Eliphas Levi, the modern magician, describes the astral light in the following sentence: “We have said that to acquire magical power, two things are necessary: to disengage the will from all servitude, and to exercise it in control.”
“The sovereign will is represented in our symbols by the woman who crushes the serpent’s head, and by the resplendent angel who represses the dragon, and holds him under his foot and spear; the great magical agent, the dual current of light, the living and astral fire of the earth, has been represented in the ancient theogonies by the serpent with the head of a bull, a ram, or a dog. It is the double serpent of the caduceus, it is the Old Serpent of the Genesis, but it is also the brazen serpent of Moses entwined around the tau, that is to say, the generative lingha. It is also the goat of the witch-sabbath, and the Baphomet of the Templars; it is the Hylé of the Gnostics; it is the double-tail of serpent which forms the legs of the solar cock of the Abraxas; finally, it is the Devil of M. Eudes de Mirville. But in very fact it is the blind force which souls have to conquer to liberate themselves from the bonds of the earth; for if their will does not free “them from this fatal attraction, they will be absorbed in the current by the force which has produced them, and will return to the central and eternal fire.”

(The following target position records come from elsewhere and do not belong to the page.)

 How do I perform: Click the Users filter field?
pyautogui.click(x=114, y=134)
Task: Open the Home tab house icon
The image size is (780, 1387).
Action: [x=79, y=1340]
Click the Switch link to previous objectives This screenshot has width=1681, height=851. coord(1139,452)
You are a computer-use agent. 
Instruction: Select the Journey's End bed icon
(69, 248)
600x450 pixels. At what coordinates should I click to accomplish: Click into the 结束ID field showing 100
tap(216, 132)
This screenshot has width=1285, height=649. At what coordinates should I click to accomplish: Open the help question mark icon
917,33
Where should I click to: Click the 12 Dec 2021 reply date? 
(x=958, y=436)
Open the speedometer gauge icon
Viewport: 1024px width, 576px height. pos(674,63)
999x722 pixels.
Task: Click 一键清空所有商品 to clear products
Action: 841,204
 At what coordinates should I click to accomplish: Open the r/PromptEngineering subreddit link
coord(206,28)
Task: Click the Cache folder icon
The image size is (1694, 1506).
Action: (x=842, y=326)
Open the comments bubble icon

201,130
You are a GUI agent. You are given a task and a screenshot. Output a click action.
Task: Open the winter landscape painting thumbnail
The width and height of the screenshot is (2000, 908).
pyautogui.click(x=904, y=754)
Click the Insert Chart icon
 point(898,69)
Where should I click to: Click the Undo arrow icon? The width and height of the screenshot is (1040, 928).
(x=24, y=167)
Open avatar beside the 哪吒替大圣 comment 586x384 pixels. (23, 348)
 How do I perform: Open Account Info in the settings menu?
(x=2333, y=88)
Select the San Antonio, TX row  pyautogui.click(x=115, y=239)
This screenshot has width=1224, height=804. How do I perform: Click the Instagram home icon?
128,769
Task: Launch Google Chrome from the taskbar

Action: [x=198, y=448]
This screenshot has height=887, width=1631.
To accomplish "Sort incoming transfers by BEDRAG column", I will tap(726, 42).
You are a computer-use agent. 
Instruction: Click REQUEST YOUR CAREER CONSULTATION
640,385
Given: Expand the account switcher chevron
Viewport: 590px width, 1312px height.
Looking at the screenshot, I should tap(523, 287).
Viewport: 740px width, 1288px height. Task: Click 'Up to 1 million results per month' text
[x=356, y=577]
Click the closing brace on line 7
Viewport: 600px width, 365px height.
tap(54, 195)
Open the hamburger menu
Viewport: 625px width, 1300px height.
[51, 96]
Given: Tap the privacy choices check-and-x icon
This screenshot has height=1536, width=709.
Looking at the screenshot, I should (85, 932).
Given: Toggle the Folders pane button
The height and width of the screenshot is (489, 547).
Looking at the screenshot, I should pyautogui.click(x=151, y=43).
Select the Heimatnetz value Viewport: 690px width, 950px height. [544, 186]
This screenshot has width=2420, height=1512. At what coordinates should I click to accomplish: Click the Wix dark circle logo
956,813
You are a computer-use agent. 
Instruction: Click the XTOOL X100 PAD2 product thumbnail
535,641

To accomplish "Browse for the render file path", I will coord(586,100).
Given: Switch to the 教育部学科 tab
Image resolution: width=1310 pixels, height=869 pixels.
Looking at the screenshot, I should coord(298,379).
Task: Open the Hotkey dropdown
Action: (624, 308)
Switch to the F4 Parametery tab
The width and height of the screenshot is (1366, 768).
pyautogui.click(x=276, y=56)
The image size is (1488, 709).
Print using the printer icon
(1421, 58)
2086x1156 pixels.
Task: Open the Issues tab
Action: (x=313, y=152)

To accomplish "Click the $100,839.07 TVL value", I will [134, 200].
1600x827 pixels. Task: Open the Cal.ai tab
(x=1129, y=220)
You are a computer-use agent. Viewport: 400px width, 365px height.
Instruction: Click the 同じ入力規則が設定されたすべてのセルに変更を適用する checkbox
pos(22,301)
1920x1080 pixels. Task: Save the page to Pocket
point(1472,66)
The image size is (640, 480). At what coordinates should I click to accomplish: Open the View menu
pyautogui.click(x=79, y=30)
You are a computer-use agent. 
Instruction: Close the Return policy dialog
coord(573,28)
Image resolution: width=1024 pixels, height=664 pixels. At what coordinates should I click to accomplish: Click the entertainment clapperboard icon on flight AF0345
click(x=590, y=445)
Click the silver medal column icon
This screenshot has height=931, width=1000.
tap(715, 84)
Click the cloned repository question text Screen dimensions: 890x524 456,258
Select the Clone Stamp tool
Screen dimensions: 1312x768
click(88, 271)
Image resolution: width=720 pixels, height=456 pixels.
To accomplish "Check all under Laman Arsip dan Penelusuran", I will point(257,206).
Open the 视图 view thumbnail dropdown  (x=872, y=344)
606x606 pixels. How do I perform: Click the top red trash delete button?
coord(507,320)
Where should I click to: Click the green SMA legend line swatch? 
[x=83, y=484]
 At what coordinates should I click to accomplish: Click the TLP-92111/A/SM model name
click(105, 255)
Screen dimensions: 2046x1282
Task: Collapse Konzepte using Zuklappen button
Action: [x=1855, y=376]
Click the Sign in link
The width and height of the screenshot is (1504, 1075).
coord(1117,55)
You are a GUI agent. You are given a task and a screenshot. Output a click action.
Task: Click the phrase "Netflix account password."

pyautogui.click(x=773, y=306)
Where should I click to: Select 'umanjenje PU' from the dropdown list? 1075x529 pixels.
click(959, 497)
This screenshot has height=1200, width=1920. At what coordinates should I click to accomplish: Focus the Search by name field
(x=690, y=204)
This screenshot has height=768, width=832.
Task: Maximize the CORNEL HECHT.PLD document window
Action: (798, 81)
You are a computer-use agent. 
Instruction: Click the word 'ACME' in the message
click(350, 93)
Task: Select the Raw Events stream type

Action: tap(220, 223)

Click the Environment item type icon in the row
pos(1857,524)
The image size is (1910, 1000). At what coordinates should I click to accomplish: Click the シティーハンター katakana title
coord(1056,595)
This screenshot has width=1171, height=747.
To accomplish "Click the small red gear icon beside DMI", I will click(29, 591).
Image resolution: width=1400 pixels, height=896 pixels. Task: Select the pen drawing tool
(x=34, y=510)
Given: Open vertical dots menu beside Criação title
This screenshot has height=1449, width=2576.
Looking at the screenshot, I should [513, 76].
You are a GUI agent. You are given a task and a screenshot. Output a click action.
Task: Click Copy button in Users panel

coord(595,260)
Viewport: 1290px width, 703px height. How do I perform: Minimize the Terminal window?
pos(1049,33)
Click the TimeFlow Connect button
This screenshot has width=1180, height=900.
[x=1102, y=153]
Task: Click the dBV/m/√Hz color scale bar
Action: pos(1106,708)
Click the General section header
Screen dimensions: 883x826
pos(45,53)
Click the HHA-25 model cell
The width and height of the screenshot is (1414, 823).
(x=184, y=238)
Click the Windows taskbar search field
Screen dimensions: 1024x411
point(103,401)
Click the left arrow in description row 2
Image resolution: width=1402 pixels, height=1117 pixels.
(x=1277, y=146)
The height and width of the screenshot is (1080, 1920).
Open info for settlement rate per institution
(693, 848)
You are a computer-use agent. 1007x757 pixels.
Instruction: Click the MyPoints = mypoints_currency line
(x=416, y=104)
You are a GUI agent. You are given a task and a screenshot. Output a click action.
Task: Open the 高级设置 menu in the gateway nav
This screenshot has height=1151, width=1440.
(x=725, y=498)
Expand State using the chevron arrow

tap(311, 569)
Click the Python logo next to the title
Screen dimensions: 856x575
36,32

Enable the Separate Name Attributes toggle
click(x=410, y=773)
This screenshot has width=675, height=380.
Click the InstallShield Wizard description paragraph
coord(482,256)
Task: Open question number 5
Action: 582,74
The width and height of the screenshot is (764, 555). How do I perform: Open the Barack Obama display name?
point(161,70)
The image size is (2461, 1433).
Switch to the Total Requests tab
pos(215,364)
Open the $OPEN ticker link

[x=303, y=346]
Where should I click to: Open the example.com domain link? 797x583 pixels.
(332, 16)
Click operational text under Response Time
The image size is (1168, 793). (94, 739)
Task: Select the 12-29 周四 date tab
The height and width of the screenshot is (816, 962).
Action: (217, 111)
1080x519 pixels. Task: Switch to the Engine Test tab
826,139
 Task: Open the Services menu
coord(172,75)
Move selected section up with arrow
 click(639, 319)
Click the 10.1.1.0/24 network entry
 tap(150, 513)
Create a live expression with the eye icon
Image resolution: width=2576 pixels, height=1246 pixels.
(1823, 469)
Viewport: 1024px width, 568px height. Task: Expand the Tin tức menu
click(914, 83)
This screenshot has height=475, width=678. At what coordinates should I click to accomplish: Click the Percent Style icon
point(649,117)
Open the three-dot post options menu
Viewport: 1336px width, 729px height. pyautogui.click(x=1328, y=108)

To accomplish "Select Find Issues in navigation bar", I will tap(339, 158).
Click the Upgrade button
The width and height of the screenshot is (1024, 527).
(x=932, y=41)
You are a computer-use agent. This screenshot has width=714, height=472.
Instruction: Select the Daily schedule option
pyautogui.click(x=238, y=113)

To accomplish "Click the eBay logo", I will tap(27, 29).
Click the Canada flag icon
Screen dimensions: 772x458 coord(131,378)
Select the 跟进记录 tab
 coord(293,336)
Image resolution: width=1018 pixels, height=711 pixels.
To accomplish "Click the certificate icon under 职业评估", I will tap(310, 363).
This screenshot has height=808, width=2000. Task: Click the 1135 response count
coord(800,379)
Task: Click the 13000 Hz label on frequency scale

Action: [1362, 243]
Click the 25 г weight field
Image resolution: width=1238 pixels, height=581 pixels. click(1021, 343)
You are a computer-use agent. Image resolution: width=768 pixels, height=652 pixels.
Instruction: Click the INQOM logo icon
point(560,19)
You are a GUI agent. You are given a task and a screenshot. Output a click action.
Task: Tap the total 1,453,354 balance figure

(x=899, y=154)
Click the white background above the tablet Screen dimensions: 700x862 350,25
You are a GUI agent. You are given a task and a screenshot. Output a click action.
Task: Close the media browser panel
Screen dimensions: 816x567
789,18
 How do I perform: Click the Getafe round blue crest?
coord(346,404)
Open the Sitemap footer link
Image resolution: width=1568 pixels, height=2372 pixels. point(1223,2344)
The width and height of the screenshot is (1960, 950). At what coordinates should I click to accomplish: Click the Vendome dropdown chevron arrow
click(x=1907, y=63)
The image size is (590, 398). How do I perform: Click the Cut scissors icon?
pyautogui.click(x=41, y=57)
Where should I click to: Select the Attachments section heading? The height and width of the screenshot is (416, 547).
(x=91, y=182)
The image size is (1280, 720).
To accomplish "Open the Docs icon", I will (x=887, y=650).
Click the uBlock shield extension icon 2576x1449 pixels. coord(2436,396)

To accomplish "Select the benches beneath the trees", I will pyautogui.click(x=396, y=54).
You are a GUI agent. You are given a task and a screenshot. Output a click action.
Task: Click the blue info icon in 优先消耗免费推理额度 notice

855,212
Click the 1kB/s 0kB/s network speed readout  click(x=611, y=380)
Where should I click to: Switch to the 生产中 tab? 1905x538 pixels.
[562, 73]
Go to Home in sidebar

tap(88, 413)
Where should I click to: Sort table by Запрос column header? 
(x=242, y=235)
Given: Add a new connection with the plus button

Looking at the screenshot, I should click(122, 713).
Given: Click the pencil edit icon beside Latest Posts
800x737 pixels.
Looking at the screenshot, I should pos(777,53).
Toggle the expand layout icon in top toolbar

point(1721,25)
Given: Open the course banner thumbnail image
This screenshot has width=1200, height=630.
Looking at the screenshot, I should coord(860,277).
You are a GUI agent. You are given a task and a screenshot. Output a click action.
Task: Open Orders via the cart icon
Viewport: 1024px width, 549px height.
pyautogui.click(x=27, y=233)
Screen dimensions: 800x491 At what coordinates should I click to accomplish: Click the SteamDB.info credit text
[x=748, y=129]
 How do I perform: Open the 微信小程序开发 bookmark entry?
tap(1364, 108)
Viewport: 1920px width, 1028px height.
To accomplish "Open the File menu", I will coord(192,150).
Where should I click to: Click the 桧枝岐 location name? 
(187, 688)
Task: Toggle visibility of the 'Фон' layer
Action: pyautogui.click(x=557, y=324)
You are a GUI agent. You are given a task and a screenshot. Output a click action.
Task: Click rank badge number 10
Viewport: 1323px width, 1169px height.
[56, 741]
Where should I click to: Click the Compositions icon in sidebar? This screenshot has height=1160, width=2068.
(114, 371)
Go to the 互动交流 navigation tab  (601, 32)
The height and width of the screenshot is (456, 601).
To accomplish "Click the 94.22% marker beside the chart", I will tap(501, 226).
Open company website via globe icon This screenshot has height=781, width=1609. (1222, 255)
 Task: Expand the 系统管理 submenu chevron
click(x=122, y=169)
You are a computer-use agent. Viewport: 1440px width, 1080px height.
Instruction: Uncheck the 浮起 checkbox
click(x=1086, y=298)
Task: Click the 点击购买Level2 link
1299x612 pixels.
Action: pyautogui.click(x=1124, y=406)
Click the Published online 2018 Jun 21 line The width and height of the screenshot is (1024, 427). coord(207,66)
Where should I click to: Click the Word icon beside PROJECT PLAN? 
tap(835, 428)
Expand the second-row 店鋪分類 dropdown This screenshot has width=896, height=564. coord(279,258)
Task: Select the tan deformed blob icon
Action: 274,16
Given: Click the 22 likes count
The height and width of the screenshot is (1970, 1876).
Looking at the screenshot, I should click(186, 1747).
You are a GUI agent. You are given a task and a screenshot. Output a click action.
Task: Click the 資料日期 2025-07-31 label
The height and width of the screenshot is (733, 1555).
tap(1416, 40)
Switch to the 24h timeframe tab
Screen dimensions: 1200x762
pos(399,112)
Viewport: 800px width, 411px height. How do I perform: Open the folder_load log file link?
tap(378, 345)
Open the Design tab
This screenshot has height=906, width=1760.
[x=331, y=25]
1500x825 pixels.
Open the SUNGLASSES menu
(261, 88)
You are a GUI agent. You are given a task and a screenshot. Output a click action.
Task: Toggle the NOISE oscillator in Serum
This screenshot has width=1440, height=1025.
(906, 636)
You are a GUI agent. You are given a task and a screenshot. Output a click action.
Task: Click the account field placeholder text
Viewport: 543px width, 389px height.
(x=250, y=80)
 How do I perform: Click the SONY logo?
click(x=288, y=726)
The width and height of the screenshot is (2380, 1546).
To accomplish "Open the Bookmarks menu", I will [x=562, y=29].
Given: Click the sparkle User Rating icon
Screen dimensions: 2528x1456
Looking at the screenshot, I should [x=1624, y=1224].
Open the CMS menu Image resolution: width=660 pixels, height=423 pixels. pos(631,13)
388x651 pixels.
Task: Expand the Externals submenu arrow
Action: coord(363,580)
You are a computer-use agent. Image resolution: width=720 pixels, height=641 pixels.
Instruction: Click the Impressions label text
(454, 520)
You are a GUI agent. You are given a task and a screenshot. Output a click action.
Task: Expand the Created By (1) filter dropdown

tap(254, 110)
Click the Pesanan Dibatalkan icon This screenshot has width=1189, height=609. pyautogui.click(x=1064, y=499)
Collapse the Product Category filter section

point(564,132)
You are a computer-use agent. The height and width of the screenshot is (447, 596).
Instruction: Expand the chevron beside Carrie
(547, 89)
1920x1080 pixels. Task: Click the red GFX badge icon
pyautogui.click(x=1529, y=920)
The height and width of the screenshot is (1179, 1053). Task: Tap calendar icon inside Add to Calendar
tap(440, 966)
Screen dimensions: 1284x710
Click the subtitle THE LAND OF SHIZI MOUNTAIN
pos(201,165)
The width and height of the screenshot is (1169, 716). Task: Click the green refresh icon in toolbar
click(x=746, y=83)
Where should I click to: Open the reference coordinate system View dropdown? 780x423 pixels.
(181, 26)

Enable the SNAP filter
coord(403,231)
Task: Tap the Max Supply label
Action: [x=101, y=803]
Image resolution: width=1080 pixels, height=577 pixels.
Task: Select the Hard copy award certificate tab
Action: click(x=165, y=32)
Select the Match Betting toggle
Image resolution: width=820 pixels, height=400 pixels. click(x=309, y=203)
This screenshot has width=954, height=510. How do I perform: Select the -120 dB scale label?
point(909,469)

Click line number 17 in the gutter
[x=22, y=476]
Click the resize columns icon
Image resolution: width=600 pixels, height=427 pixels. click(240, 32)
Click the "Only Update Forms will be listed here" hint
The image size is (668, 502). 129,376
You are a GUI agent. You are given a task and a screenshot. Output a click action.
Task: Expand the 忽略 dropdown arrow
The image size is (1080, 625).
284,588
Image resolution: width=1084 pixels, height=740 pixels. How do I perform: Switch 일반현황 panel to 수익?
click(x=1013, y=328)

This last kabalistic figure of speech, notwithstanding its strange phraseology, is precisely the one used by Jesus; and in his mind it could have had no other significance than the one attributed to it by the Gnostics and the Kabalists. Later the Christian theologians interpreted it differently, and with them it became the doctrine of Hell. Literally, though, it simply means what it says—the astral light, or the generator and destroyer of all forms.